Correlates of male fitness in captive zebra finches - a comparison of methods to disentangle genetic and environmental effects
1 Department of Behavioural Ecology & Evolutionary Genetics, Max Planck Institute for Ornithology, Eberhard-Gwinner-Strasse 5, Seewiesen, 82 319, Germany
2 Department of Animal and Plant Sciences, University of Sheffield, Sheffield, S10 2TN, UK
3 Evolutionary Biology Centre, Uppsala University, Norbyvägen 18D, Uppsala, 752 36, Sweden
BMC Evolutionary Biology 2011, 11:327 doi:10.1186/1471-2148-11-327Published: 8 November 2011
It is a common observation in evolutionary studies that larger, more ornamented or earlier breeding individuals have higher fitness, but that body size, ornamentation or breeding time does not change despite of sometimes substantial heritability for these traits. A possible explanation for this is that these traits do not causally affect fitness, but rather happen to be indirectly correlated with fitness via unmeasured non-heritable aspects of condition (e.g. undernourished offspring grow small and have low fitness as adults due to poor health). Whether this explanation applies to a specific case can be examined by decomposing the covariance between trait and fitness into its genetic and environmental components using pedigree-based animal models. We here examine different methods of doing this for a captive zebra finch population where male fitness was measured in communal aviaries in relation to three phenotypic traits (tarsus length, beak colour and song rate).
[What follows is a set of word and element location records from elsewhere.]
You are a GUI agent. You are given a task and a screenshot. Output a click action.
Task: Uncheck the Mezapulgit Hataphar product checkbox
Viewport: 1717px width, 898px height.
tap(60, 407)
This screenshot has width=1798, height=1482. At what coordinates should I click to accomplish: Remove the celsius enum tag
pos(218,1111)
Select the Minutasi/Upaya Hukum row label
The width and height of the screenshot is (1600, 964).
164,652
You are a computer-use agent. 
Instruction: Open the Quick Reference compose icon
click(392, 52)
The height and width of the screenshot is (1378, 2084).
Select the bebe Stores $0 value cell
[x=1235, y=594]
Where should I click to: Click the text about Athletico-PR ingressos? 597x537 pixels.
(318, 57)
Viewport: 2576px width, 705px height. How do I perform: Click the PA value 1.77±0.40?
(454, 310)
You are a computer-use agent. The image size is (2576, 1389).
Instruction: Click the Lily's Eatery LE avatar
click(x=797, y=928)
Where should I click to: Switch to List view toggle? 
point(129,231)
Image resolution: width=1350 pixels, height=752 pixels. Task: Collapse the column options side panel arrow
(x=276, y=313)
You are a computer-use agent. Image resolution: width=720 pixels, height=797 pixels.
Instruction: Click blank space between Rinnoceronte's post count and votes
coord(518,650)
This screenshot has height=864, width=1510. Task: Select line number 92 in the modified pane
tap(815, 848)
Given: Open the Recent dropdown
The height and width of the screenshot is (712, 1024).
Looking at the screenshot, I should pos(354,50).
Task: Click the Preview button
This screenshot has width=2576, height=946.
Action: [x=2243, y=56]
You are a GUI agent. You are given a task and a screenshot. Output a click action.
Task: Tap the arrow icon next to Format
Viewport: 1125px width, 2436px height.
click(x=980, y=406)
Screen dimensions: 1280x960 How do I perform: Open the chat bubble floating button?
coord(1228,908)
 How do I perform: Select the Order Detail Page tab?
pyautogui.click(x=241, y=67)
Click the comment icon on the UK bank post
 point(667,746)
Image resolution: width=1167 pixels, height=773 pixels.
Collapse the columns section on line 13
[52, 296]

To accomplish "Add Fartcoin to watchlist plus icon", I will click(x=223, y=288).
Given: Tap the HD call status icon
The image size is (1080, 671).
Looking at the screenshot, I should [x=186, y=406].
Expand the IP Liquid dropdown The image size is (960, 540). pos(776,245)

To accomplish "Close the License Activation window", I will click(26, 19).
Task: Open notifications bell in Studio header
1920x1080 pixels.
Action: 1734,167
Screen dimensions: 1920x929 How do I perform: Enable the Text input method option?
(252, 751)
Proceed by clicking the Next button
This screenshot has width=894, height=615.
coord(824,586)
Our case study illustrates how methods that regress fitness over breeding values for phenotypic traits yield biased estimates as well as anti-conservative standard errors. Hence, it is necessary to estimate the genetic and environmental covariances between trait and fitness directly from a bivariate model. This method, however, is very demanding in terms of sample sizes. In our study parameter estimates of selection gradients for tarsus were consistent with the hypothesis of environmentally induced bias (βA = 0.035 ± 0.25 (SE), βE = 0.57 ± 0.28 (SE)), yet this differences between genetic and environmental selection gradients falls short of statistical significance.
To examine the generality of the idea that phenotypic selection gradients for certain traits (like size) are consistently upwardly biased by environmental covariance a meta-analysis across study systems will be needed.